Gilets jaunes : quelle validité pour les 70 dépôts de marques reçus par l’INPI ?
Depuis le lancement du mouvement en novembre 2018, l’INPI a reçu pas moins de 70 demandes d’enregistrements de marques composées des termes « gilet(s) jaune(s) » ou s’inspirant très largement du courant éponyme. Les déposants ont fait preuve d’une grande originalité en déclinant l’iconique « gilet jaune » avec « GIL ET JOHN », « GILET VERT » ou encore « JE SUIS GILET JAUNE ». Ces demandes de marques, qui pour le moment ont simplement été publiées, résisteront-elles à l’examen de validité de l’Office ? Rien n’est moins sûr à l’aune des trois règles classiques en droit des marques.

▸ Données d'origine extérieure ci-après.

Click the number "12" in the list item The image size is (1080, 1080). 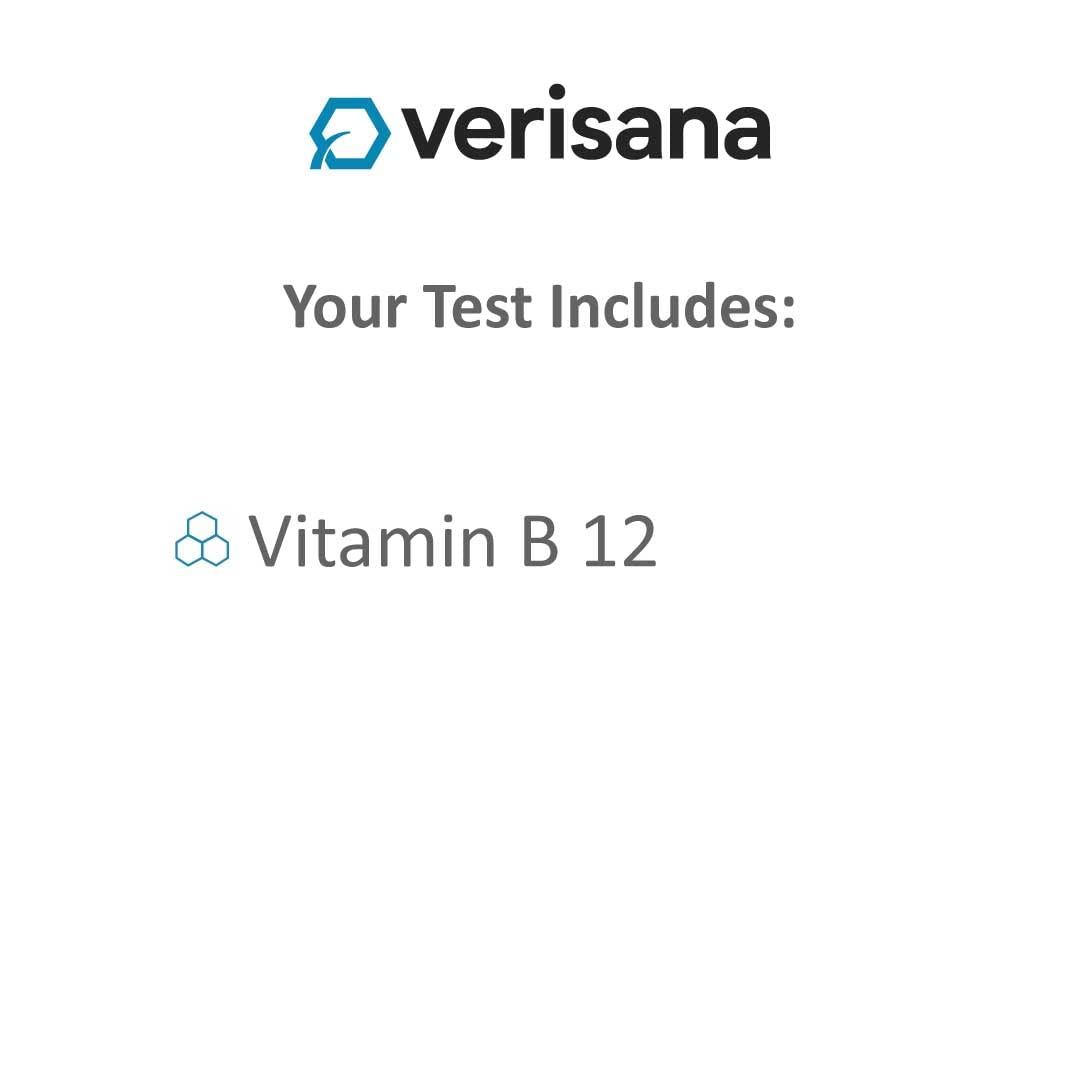(x=620, y=541)
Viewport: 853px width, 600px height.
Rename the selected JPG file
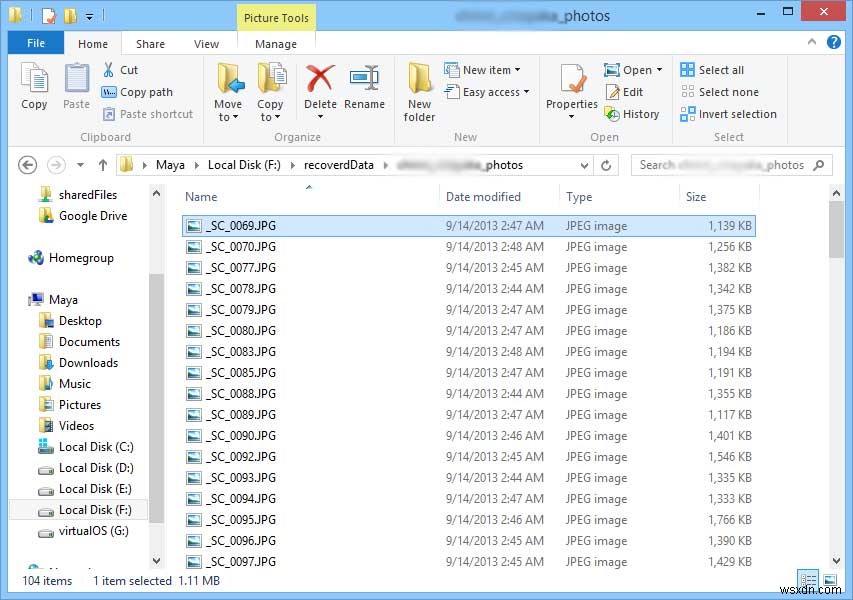(364, 88)
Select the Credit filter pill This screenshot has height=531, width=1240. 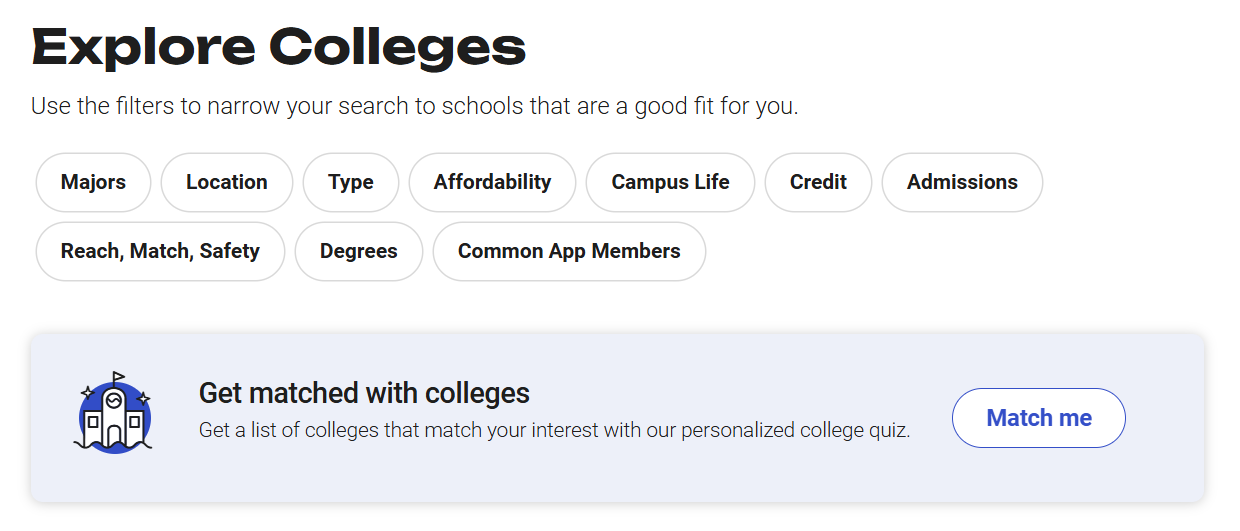pos(818,182)
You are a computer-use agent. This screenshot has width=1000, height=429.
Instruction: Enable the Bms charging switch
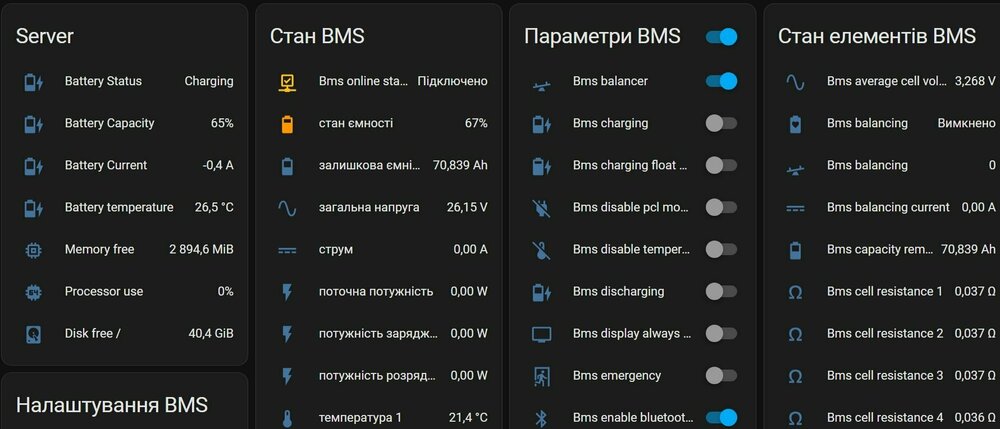(x=721, y=123)
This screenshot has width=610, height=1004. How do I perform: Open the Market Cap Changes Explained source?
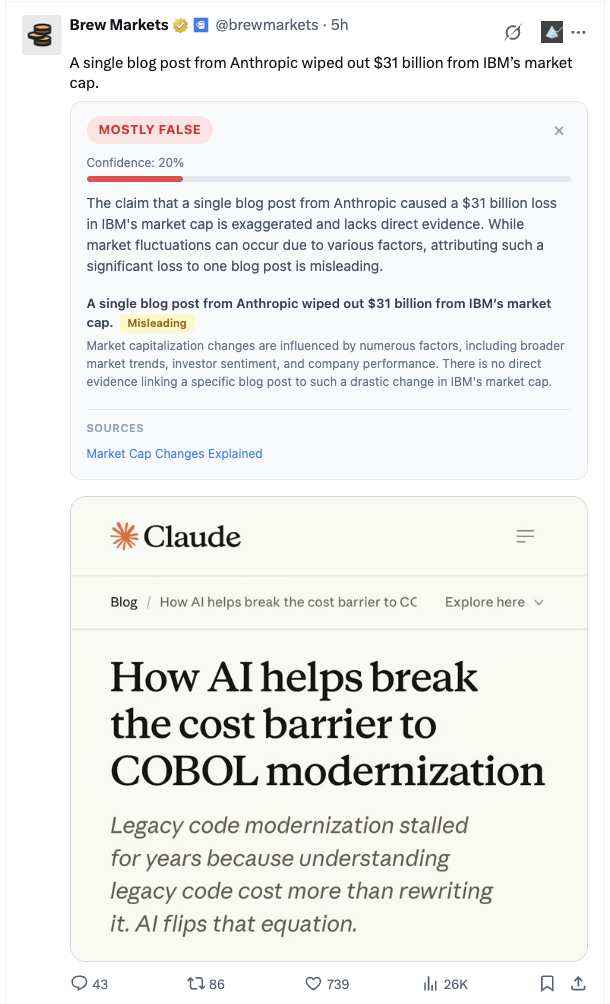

Règle n° 1 : La licéité de la marque
Conformément à l’article L.711-3 du Code de la propriété intellectuelle, un signe ne peut être adopté comme marque s’il apparaît contraire à l’ordre public ou aux bonnes mœurs.
A notre sens, il est fort probable que l’INPI refuse l’ensemble de ces dépôts en raison de leur contrariété à l’ordre public, à l’instar des demandes de marques « JE SUIS CHARLIE » et « JE SUIS PARIS » qui avait été rejetées à la suite des évènements tragiques de 2015.
L’Office avait alors expliqué son choix au motif que ces marques étaient composées de termes qui ne sauraient être captés par un acteur économique du fait de leur utilisation et de leur perception par la collectivité au regard des évènements survenus en janvier et novembre 2015.
Compte tenu de leur large utilisation par le grand public depuis novembre 2018, il n’est donc pas exclu que l’Office refuse logiquement les marques constituées des termes « gilet(s) jaune(s) » ou inspirées du mouvement éponyme.
Règle n° 2 : La distinctivité de la marque
Le dépôt massif de marques inspirées du mouvement des « gilets jaunes » pose par ailleurs une autre question, relative à leur distinctivité intrinsèque. En effet, il ressort de l’article L.711-1 du Code de la Propriété Intellectuelle qu’une marque doit permettre au consommateur de distinguer les produits et services d’une personne parmi ceux de ses concurrents.
En l’espèce, compte tenu de son utilisation généralisée par le grand public depuis novembre 2018, il n’est pas certain que les signes constitués des termes « gilet(s) jaune(s) » (avec ou sans d’autres termes usuels ou descriptifs tels que « mouvement », « 2018 », « liste » ou « force ») puissent être considérés comme étant distinctifs.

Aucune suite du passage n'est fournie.